======== DOCUMENT SOURCE ========
Nous découvrons ici qu’ils ont un comportement qui nous est familier. C’est celui de chercher un responsable du mauvais sort qui nous arrive, si ce n’est pas de notre faute, c’est forcément de la faute d’un autre. La culpabilité est comme une médaille à deux faces. Ici le récit joue sur les deux faces. Nous avons déjà évoqué la première face en disant que nous ne sommes pas responsables de l’événement qui nous est contraire à cause de notre impiété. La deuxième face est plus sournoise. Il s’agit de trouver une responsabilité chez un autre. C’est l’âne de la fable « des animaux malades de la peste » ou c’est le bouc émissaire de la tradition juive. Ceux qui sont sur la barque rendent Jésus coupable de ne pas s’être réveillé assez tôt. 

Combien de croyants ne perdent-ils pas la foi parce qu’ils accusent Dieu de négligence ! On l’accuse de ne pas avoir préservé les passagers de l’avion qui vient de cracher ou de ne pas intervenir pour secourir ceux qui périssent actuellement en Méditerranée sur des rafiots mal équipés. Le  jour où nous serons provoqués par une épidémie, c’est encore lui qui en portera la responsabilité dans la pensée de beaucoup.

En fait, face aux épreuves de la vie nous cherchons toujours un coupable. Que ce soit nous ou que ce soit l’état ou que ce soit Dieu ou les deux à la fois car les choses doivent avoir une cause explicable ! Nous vivons en fait comme si les lois du hasard n’existaient pas ou mieux, comme si Dieu devait nous protéger du hasard quand celui-ci nous est défavorable.

Bien évidemment, la suite du récit nous trouble car elle laisse entendre qu’avec une foi suffisante les événements qui nous sont hostiles devraient avoir une fin heureuse. L’expérience nous apprend le contraire. Inutile d’évoquer le nombre de prières qui se sont trouvées sans réponse apparente et la consternation des malades qui n’ont pas trouvé la guérison espérée. Les situations qui se sont terminées par des drames ne se comptent plus. Pourtant la foi de tous ces gens ne doit pas être mise en cause. La réponse, s’il y en a une est ailleurs. Et cet ailleurs ne peut être qu’à la portée de notre foi.
======== EXTRAIT DU MATÉRIEL ========
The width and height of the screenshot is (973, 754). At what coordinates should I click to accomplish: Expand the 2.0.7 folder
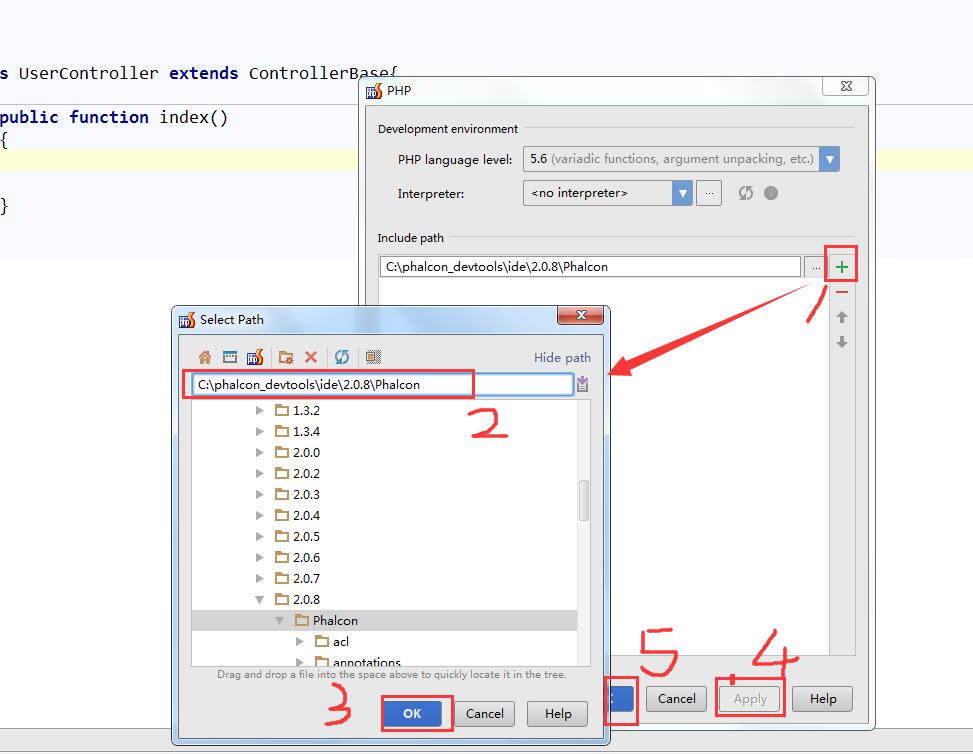click(x=260, y=579)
========
● ÉNONCÉ DU PROBLÈME
Pourriez-vous extraire du texte sur la culpabilité le passage qui va de « En fait, face » à « nous est défavorable. », sans en changer un mot ?

● RÉSULTAT FINAL
En fait, face aux épreuves de la vie nous cherchons toujours un coupable. Que ce soit nous ou que ce soit l’état ou que ce soit Dieu ou les deux à la fois car les choses doivent avoir une cause explicable ! Nous vivons en fait comme si les lois du hasard n’existaient pas ou mieux, comme si Dieu devait nous protéger du hasard quand celui-ci nous est défavorable.